(A run of records)

↓

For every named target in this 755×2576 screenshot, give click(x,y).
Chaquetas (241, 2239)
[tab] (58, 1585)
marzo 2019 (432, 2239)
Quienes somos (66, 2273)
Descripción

↑

Task description:
Return every line of the material above that contains the string "target".

Written response:
For every named target in this 755×2576 screenshot, give click(x,y).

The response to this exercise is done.